Rebel Quasi-State Institutions Dataset
This dataset covers 235 domestic armed groups (rebels) involved in civil wars, coding for 25 institutions annually between 1945 and 2012. This dataset is unique in that it codes for all years in which the group exists as an armed competitor to the state, not just years where deaths occurred. As quasi-state institutions, they must reflect state institutions, which requires that they are provided to civilians, not exclusively to rebel fighters.
It covers an array of rebel political, economic and social institutions, including:
- Parallel governments (broken down further into local administration, government-in-exile, and "national" level parallel government)
- Diplomatic Mission abroad
- Wrote their own Constitution
- Joined an International Organization
- Attempted to join an International Organization
- Issued Identification documents
- Border Patrol
- Political Party
- Negotiate resource rights
- Sign an Economic Treaty
- Health care (hospitals, clinics, provide medicine)
- Justice system (courts, prisons, etc.)
- Housing assistance
- Public Transportation
- Constituency politics
- Created their own "armed forces" (requires mechanization and professionalization of fighters)
The Rebel Quasi-State Institutions dataset also includes some control variables, including rebel income through illegal activity, and for territorial conflicts, whether the territory claimed corresponds to a sub-national administrative district in the state, and whether the territory claimed had autonomy. Both variables are coded on a yearly basis, and a separate variable to indicate if either was true prior the creation of the armed group.

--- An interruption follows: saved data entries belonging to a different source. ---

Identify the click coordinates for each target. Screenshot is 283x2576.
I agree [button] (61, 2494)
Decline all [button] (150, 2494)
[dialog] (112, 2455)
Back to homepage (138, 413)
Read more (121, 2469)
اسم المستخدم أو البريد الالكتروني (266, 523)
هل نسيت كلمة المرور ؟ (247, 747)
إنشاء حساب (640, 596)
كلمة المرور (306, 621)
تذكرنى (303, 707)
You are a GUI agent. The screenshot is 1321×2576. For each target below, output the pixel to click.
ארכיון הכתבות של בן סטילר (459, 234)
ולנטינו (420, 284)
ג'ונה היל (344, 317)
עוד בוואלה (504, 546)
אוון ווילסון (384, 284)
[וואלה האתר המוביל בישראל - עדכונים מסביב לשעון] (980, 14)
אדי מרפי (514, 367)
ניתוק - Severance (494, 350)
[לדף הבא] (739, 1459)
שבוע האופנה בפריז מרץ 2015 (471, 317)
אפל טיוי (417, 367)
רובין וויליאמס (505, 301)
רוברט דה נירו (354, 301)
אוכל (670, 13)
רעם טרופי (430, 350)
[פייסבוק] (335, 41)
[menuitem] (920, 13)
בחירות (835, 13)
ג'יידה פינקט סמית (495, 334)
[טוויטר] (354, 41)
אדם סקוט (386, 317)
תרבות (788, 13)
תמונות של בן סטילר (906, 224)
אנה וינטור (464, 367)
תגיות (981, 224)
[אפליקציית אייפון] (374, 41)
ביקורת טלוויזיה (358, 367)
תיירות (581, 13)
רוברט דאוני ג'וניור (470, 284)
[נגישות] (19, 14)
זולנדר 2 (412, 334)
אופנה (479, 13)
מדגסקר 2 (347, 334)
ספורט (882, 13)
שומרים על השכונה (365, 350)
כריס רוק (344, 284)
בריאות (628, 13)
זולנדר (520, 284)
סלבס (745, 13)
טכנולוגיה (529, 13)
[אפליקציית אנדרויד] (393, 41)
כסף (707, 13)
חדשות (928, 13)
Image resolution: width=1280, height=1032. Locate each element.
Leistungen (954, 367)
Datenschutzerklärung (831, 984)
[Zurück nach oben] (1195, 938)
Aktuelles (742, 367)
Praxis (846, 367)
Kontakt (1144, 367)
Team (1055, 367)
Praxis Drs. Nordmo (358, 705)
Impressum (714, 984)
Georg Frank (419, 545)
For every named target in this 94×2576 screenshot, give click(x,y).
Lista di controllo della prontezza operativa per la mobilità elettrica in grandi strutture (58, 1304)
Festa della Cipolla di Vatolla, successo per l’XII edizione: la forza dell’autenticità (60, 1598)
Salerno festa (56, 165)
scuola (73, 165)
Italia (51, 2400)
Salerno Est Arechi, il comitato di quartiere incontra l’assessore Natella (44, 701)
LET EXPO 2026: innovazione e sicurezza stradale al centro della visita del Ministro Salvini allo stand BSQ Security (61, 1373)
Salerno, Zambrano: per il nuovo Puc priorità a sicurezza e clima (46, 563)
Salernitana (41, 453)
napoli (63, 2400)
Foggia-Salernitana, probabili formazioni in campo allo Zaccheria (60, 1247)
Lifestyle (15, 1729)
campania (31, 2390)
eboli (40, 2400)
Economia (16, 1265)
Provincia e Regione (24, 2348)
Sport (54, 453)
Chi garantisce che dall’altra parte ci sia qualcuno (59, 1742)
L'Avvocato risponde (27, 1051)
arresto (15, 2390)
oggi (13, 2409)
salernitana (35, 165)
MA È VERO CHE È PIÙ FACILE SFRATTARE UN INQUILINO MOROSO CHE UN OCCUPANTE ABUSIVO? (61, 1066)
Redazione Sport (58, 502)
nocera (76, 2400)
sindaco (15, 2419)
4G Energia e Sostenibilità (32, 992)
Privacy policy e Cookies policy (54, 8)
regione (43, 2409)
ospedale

Expected public release in 2020. Please contact me if you have further questions.
This dataset covers 235 armed groups involved in civil war and codes for the presence of armed contestation every year after the first episode of violence ends. The goal of this dataset is to remove the death threshold requirement used to differentiate between "war" and "peace," and offer a more fine-grained picture of de-escalation over time. Contestation requires military activity by armed actors who are members of the same group that fought the government. It includes ambushes, fire fights, burning villages, bombings, road blocks, the movement, arming or training of fighters, and purchasing arms.
Groups in Europe/Eurasia, Asia, and the Americas are completed and groups in Africa and the Middle East are still in the process of being coded. I expect this data to be released by late 2020.